- Your goal
Every record must be repeated exactly, with no omission.

- Material for this task
*** Begin section ***

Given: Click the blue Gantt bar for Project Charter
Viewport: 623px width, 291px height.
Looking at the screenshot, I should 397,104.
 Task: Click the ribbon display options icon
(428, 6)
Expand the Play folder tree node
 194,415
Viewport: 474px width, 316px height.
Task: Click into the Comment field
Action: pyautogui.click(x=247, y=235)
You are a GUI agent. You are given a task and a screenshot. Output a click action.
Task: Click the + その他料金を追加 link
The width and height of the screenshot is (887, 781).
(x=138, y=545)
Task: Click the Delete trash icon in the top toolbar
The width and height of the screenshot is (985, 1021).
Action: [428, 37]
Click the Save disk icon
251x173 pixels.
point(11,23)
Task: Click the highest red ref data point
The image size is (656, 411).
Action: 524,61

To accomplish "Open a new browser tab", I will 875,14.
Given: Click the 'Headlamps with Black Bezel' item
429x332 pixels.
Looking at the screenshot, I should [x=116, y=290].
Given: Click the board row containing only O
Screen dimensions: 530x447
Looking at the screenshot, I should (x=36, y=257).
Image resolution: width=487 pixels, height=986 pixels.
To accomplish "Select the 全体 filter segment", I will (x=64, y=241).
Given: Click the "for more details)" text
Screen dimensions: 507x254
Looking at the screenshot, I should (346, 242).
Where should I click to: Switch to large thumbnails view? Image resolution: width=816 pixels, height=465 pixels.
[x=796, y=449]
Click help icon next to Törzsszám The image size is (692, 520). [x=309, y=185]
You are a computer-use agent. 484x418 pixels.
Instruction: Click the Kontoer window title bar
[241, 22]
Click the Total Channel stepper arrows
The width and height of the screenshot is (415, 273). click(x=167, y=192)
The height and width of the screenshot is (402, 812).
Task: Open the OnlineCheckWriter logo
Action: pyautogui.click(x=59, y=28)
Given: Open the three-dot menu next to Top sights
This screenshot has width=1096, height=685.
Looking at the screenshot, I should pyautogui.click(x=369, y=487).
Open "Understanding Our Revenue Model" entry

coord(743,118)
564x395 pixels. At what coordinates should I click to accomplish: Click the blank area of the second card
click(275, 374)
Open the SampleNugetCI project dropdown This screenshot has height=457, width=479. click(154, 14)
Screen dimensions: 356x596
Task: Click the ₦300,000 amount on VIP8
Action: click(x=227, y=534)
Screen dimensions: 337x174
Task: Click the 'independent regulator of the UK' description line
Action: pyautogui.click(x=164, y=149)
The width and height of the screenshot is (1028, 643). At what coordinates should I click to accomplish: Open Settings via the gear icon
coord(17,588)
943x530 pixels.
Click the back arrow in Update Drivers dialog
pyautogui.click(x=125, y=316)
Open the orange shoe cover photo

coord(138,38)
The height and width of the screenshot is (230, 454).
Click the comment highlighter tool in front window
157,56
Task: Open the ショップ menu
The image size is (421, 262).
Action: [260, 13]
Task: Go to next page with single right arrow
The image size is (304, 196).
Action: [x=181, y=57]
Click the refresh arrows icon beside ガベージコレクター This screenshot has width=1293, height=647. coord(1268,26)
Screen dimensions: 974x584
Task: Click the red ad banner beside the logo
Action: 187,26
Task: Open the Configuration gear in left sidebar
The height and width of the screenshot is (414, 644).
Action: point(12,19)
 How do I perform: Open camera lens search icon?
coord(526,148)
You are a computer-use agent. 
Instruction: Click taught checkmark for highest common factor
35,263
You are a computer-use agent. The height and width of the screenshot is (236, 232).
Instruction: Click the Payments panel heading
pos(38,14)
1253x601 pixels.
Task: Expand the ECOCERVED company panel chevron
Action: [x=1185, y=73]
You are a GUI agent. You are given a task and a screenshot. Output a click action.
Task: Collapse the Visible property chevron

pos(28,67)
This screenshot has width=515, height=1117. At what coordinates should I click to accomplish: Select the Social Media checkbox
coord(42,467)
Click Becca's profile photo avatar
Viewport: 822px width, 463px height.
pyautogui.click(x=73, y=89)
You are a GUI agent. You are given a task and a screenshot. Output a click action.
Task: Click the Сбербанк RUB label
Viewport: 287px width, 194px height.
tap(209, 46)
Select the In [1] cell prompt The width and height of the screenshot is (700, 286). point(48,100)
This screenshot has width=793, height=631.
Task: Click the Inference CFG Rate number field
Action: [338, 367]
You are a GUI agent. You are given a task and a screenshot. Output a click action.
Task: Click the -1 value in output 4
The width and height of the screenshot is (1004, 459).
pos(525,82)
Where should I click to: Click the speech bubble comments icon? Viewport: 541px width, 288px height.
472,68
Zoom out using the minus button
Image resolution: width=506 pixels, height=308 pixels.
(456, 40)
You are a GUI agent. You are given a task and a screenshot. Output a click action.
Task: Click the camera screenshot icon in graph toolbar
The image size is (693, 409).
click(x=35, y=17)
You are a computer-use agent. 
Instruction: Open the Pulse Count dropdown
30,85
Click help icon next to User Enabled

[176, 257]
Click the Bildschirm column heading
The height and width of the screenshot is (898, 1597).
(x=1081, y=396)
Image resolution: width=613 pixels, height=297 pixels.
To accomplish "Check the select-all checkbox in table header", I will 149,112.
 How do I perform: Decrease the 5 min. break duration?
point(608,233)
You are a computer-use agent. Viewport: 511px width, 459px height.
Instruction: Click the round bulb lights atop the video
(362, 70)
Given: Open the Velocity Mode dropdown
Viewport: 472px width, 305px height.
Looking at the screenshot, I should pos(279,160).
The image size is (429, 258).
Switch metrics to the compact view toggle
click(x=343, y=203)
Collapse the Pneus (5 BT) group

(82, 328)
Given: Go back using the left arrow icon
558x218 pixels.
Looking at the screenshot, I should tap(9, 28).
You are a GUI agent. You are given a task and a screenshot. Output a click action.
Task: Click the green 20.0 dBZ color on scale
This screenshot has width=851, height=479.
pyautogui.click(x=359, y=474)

*** End section ***

- Output for this exercise
Given: Click the blue Gantt bar for Project Charter
Viewport: 623px width, 291px height.
Looking at the screenshot, I should 397,104.
 Task: Click the ribbon display options icon
(428, 6)
Expand the Play folder tree node
 194,415
Viewport: 474px width, 316px height.
Task: Click into the Comment field
Action: pyautogui.click(x=247, y=235)
You are a GUI agent. You are given a task and a screenshot. Output a click action.
Task: Click the + その他料金を追加 link
The width and height of the screenshot is (887, 781).
(x=138, y=545)
Task: Click the Delete trash icon in the top toolbar
The width and height of the screenshot is (985, 1021).
Action: [428, 37]
Click the Save disk icon
251x173 pixels.
point(11,23)
Task: Click the highest red ref data point
The image size is (656, 411).
Action: 524,61

To accomplish "Open a new browser tab", I will 875,14.
Given: Click the 'Headlamps with Black Bezel' item
429x332 pixels.
Looking at the screenshot, I should [x=116, y=290].
Given: Click the board row containing only O
Screen dimensions: 530x447
Looking at the screenshot, I should (x=36, y=257).
Image resolution: width=487 pixels, height=986 pixels.
To accomplish "Select the 全体 filter segment", I will (x=64, y=241).
Given: Click the "for more details)" text
Screen dimensions: 507x254
Looking at the screenshot, I should (346, 242).
Where should I click to: Switch to large thumbnails view? Image resolution: width=816 pixels, height=465 pixels.
[x=796, y=449]
Click help icon next to Törzsszám The image size is (692, 520). [x=309, y=185]
You are a computer-use agent. 484x418 pixels.
Instruction: Click the Kontoer window title bar
[241, 22]
Click the Total Channel stepper arrows
The width and height of the screenshot is (415, 273). click(x=167, y=192)
The height and width of the screenshot is (402, 812).
Task: Open the OnlineCheckWriter logo
Action: pyautogui.click(x=59, y=28)
Given: Open the three-dot menu next to Top sights
This screenshot has width=1096, height=685.
Looking at the screenshot, I should pyautogui.click(x=369, y=487).
Open "Understanding Our Revenue Model" entry

coord(743,118)
564x395 pixels. At what coordinates should I click to accomplish: Click the blank area of the second card
click(275, 374)
Open the SampleNugetCI project dropdown This screenshot has height=457, width=479. click(154, 14)
Screen dimensions: 356x596
Task: Click the ₦300,000 amount on VIP8
Action: click(x=227, y=534)
Screen dimensions: 337x174
Task: Click the 'independent regulator of the UK' description line
Action: pyautogui.click(x=164, y=149)
The width and height of the screenshot is (1028, 643). At what coordinates should I click to accomplish: Open Settings via the gear icon
coord(17,588)
943x530 pixels.
Click the back arrow in Update Drivers dialog
pyautogui.click(x=125, y=316)
Open the orange shoe cover photo

coord(138,38)
The height and width of the screenshot is (230, 454).
Click the comment highlighter tool in front window
157,56
Task: Open the ショップ menu
The image size is (421, 262).
Action: [260, 13]
Task: Go to next page with single right arrow
The image size is (304, 196).
Action: [x=181, y=57]
Click the refresh arrows icon beside ガベージコレクター This screenshot has width=1293, height=647. coord(1268,26)
Screen dimensions: 974x584
Task: Click the red ad banner beside the logo
Action: 187,26
Task: Open the Configuration gear in left sidebar
The height and width of the screenshot is (414, 644).
Action: point(12,19)
 How do I perform: Open camera lens search icon?
coord(526,148)
You are a computer-use agent. 
Instruction: Click taught checkmark for highest common factor
35,263
You are a computer-use agent. The height and width of the screenshot is (236, 232).
Instruction: Click the Payments panel heading
pos(38,14)
1253x601 pixels.
Task: Expand the ECOCERVED company panel chevron
Action: [x=1185, y=73]
You are a GUI agent. You are given a task and a screenshot. Output a click action.
Task: Collapse the Visible property chevron

pos(28,67)
This screenshot has width=515, height=1117. At what coordinates should I click to accomplish: Select the Social Media checkbox
coord(42,467)
Click Becca's profile photo avatar
Viewport: 822px width, 463px height.
pyautogui.click(x=73, y=89)
You are a GUI agent. You are given a task and a screenshot. Output a click action.
Task: Click the Сбербанк RUB label
Viewport: 287px width, 194px height.
tap(209, 46)
Select the In [1] cell prompt The width and height of the screenshot is (700, 286). point(48,100)
This screenshot has width=793, height=631.
Task: Click the Inference CFG Rate number field
Action: [338, 367]
You are a GUI agent. You are given a task and a screenshot. Output a click action.
Task: Click the -1 value in output 4
The width and height of the screenshot is (1004, 459).
pos(525,82)
Where should I click to: Click the speech bubble comments icon? Viewport: 541px width, 288px height.
472,68
Zoom out using the minus button
Image resolution: width=506 pixels, height=308 pixels.
(456, 40)
You are a GUI agent. You are given a task and a screenshot. Output a click action.
Task: Click the camera screenshot icon in graph toolbar
The image size is (693, 409).
click(x=35, y=17)
You are a computer-use agent. 
Instruction: Open the Pulse Count dropdown
30,85
Click help icon next to User Enabled

[176, 257]
Click the Bildschirm column heading
The height and width of the screenshot is (898, 1597).
(x=1081, y=396)
Image resolution: width=613 pixels, height=297 pixels.
To accomplish "Check the select-all checkbox in table header", I will 149,112.
 How do I perform: Decrease the 5 min. break duration?
point(608,233)
You are a computer-use agent. Viewport: 511px width, 459px height.
Instruction: Click the round bulb lights atop the video
(362, 70)
Given: Open the Velocity Mode dropdown
Viewport: 472px width, 305px height.
Looking at the screenshot, I should pos(279,160).
The image size is (429, 258).
Switch metrics to the compact view toggle
click(x=343, y=203)
Collapse the Pneus (5 BT) group

(82, 328)
Given: Go back using the left arrow icon
558x218 pixels.
Looking at the screenshot, I should tap(9, 28).
You are a GUI agent. You are given a task and a screenshot. Output a click action.
Task: Click the green 20.0 dBZ color on scale
This screenshot has width=851, height=479.
pyautogui.click(x=359, y=474)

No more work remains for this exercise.